Someone else would find it and take it home.
It
was fun. We never knew what sort of free treasures we might find.
There
was a down side. Your spouse might come home from the dump with, say, a truck
full of old Styrofoam pipe insulation for which he had big plans, and dump it
in the yard, and never touch it again. I’m not mentioning any names here.
Bill
Speidel once told me of the time his wife, Shirley, came home from the dump in
absolute transports of delight. Someone had left some dishes that matched her
pattern. Now she would have a complete set. Her joy lasted until she realized
that the dishes she’d picked up were her own dishes, which she had taken to the
dump the previous week.
So
it wasn’t a perfect system, but mostly it worked.
Then
for some reason the county began to object to people removing items from the
landfill. After all those years of carefree “leave some garbage, pick up some
garbage,” we were told we could not do it anymore.
The
new rule was not well received. There was grumbling. Scrupulously honest
citizens began to resort to sneakiness.
One
day I went to the dump with a scrupulously honest friend, and it goes without
saying that I am scrupulously honest. Don’t smirk. I’m honest, as human beings
go. The two of us had combined our accumulated garbage to split the dump fee.
She
backed her truck up to the garbage pile and we began to empty our garbage cans.
By that time, the landfill was so crammed that there was a hill instead of a
hole. You had to throw your garbage up on the garbage pile. No one left items
to be claimed now that it was illegal. Although you could sometimes see things
in the garbage that looked tempting, you resisted the urge to pick them up.
Or
did you? As we worked, we spotted a VCR not twelve feet away, sitting atop a garbage
pile.
My
scrupulously honest friend’s eyes grew wide.
“Ooh,”
she said. “My son needs a VCR.” Her son was in his teenage movie making phase.
She
looked at me.
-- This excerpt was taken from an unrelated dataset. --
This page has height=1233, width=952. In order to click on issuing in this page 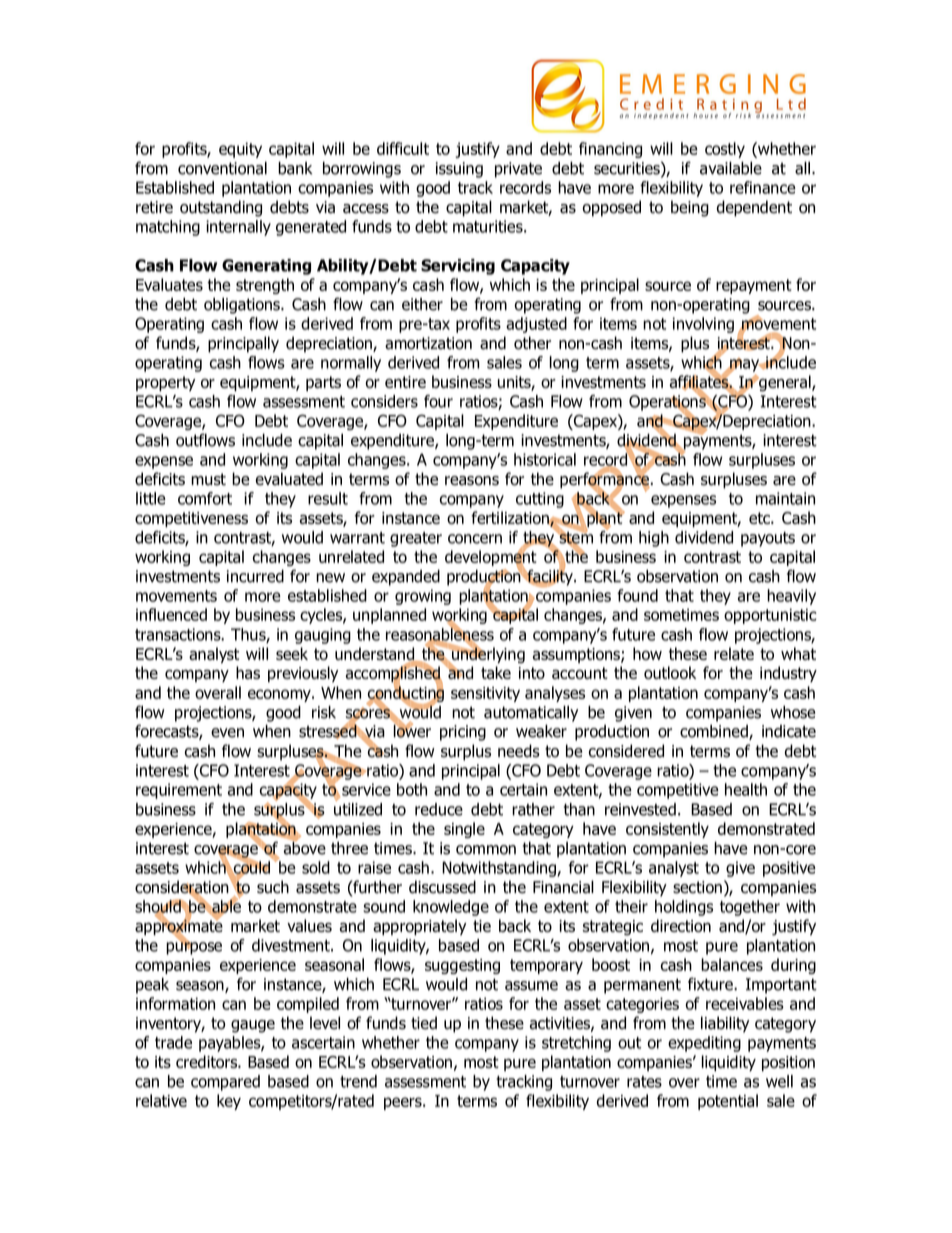, I will do `click(459, 170)`.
I looked at her. We both looked at the entrance booth, and the
bulldozer, to see if any landfill employees were looking our way. They weren’t.
So
we casually moved around, trying to look natural. I continued to move garbage
cans around, blocking the view between her and anyone who might object to her
darting over the garbage and grabbing the VCR, which is what she did. She
stashed it in the back of her truck. We loaded up our empty cans and left, a
couple of law-abiding citizens dizzy on the heady wine of civil
disobedience.
Eventually
the dump was sculpted into the trapezoidal contours of Mt. Trashmore, a methane
torch was lit that burned for years, and the transfer station was built. Now we
don’t even know where our garbage goes.
Our
recycling of still usable items has been taken over by Granny’s Attic, and what
Granny’s won’t accept, the side of the road will. It was easier when castoffs
were all in one place, but we are an adaptable species.
It
is nice to catch a break, finding something you can use for free, maybe
especially so when there have been laws passed making it harder for breaks to
happen. So far the Roadside No Profit Mart is operating without let or
hindrance. Let us enjoy it while it lasts.